_What to work on_: Tally every line of the listing below that holds "computer", then give the tally alone.

_Provided data_:
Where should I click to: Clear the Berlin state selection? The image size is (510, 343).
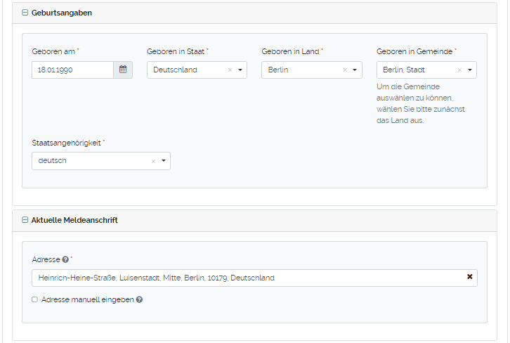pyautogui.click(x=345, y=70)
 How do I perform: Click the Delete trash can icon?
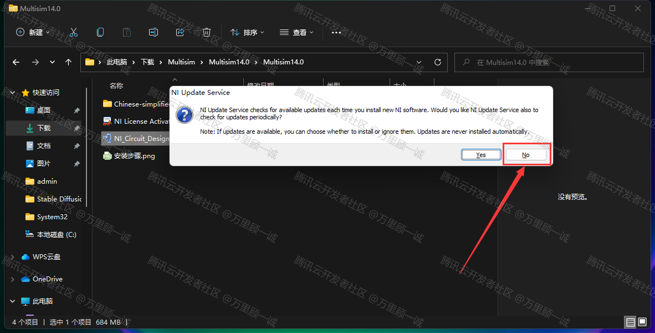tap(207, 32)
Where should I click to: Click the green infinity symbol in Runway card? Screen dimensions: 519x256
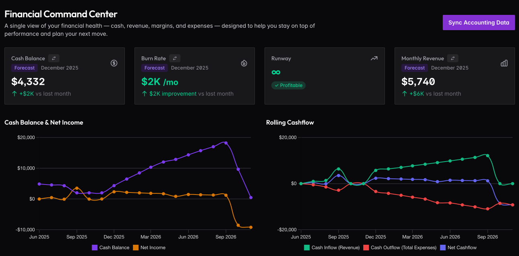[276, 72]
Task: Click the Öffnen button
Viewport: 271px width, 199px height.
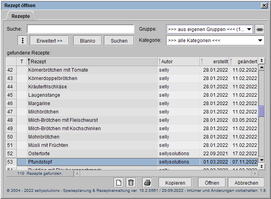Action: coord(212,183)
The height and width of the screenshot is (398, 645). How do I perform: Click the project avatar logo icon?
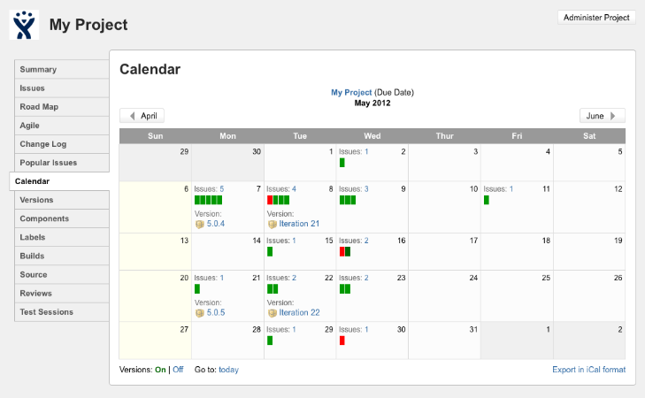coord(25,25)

...

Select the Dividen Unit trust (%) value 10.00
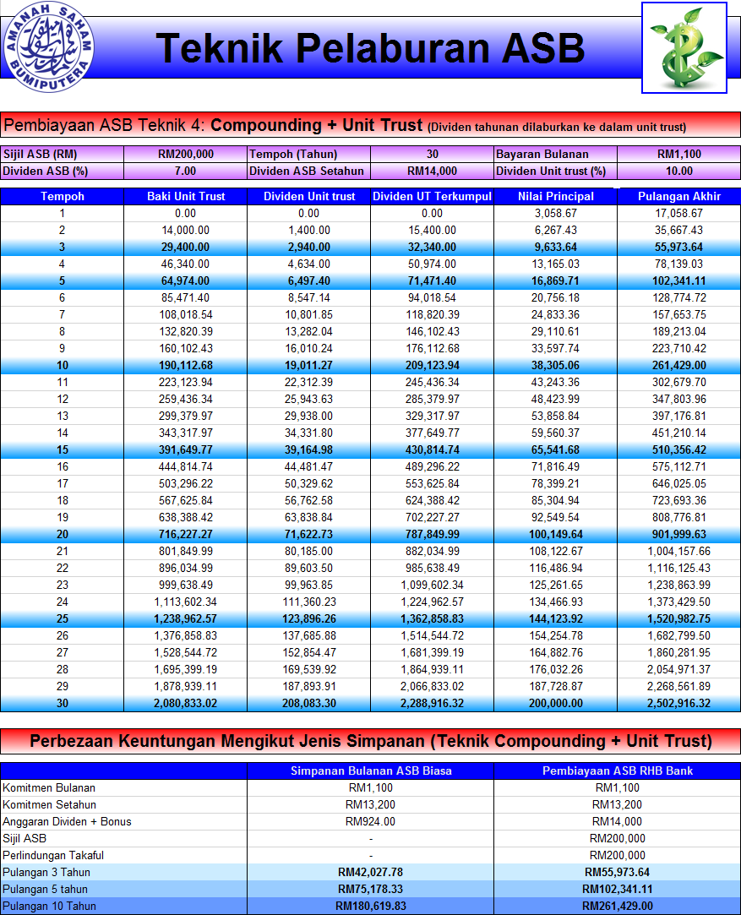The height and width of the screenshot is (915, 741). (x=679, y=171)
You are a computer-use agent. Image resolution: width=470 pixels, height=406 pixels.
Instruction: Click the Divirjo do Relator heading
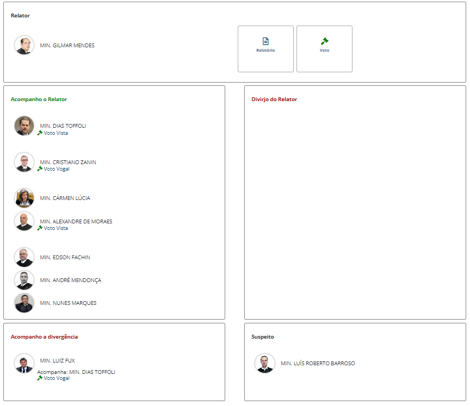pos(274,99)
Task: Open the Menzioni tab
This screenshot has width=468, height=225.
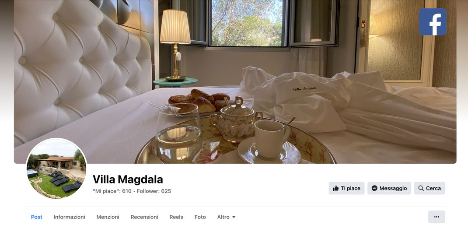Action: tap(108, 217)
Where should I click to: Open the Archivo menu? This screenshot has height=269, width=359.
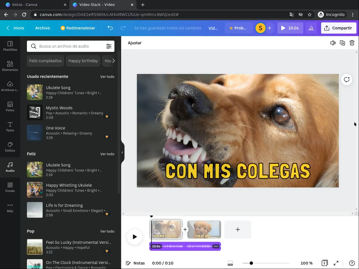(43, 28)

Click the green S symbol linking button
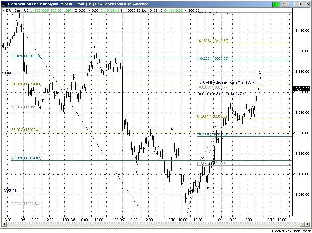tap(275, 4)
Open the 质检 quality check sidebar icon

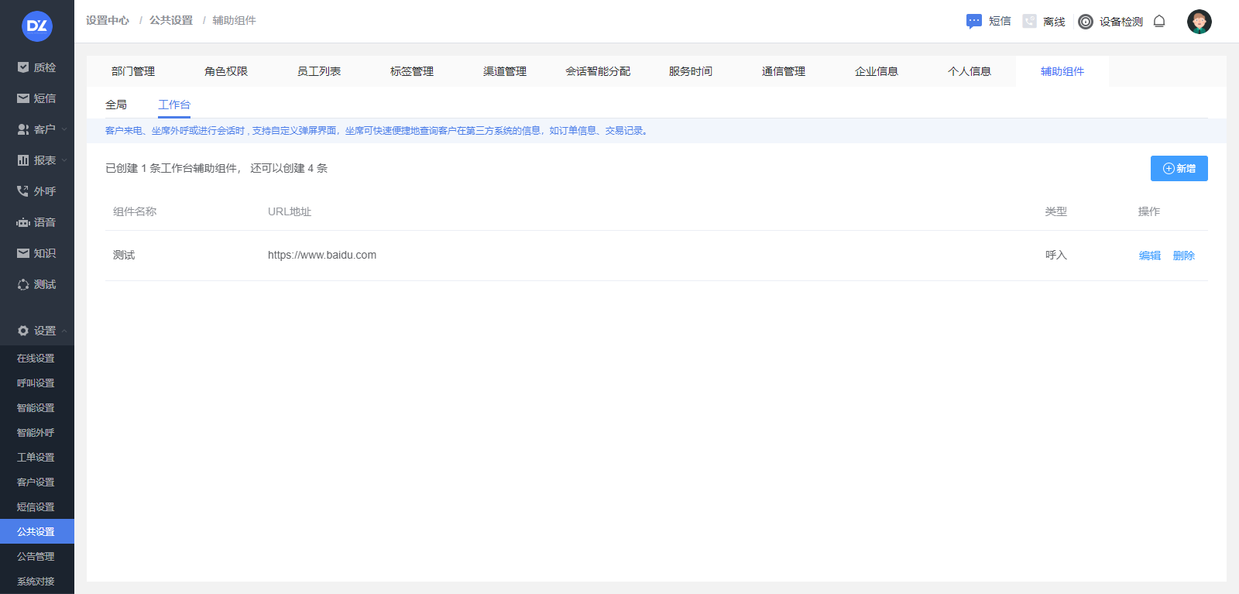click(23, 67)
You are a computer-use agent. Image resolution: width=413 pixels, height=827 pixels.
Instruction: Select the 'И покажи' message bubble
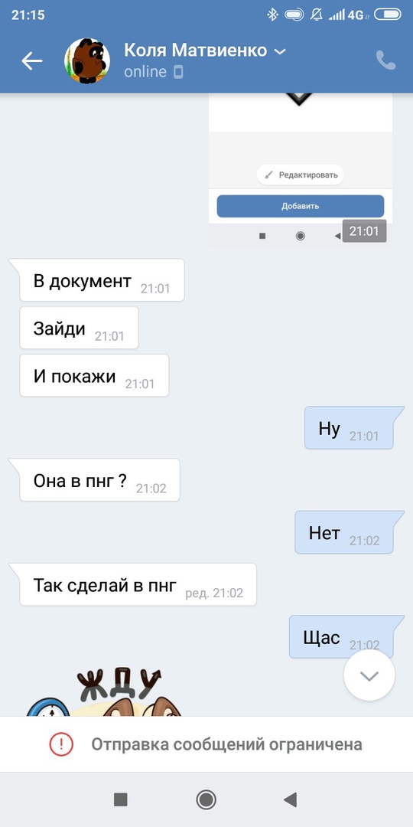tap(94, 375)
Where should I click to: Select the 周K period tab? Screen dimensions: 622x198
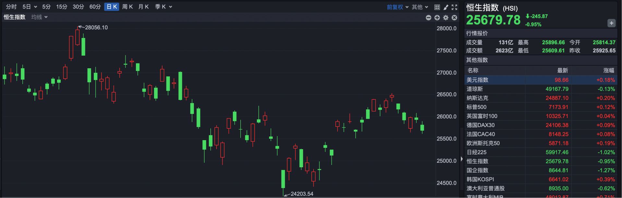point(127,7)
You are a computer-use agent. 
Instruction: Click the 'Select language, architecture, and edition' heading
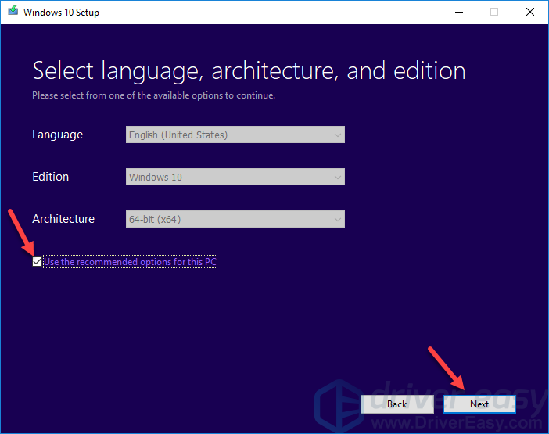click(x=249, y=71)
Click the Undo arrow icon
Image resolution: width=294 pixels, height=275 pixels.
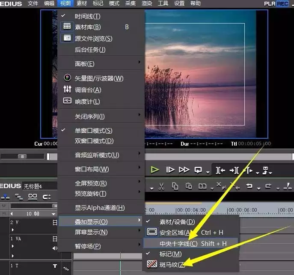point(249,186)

--

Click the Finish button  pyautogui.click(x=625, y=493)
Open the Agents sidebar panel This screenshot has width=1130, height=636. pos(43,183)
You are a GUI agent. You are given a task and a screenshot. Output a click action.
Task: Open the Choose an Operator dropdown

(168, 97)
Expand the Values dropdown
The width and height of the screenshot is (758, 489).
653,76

_Solution to this exercise_: 3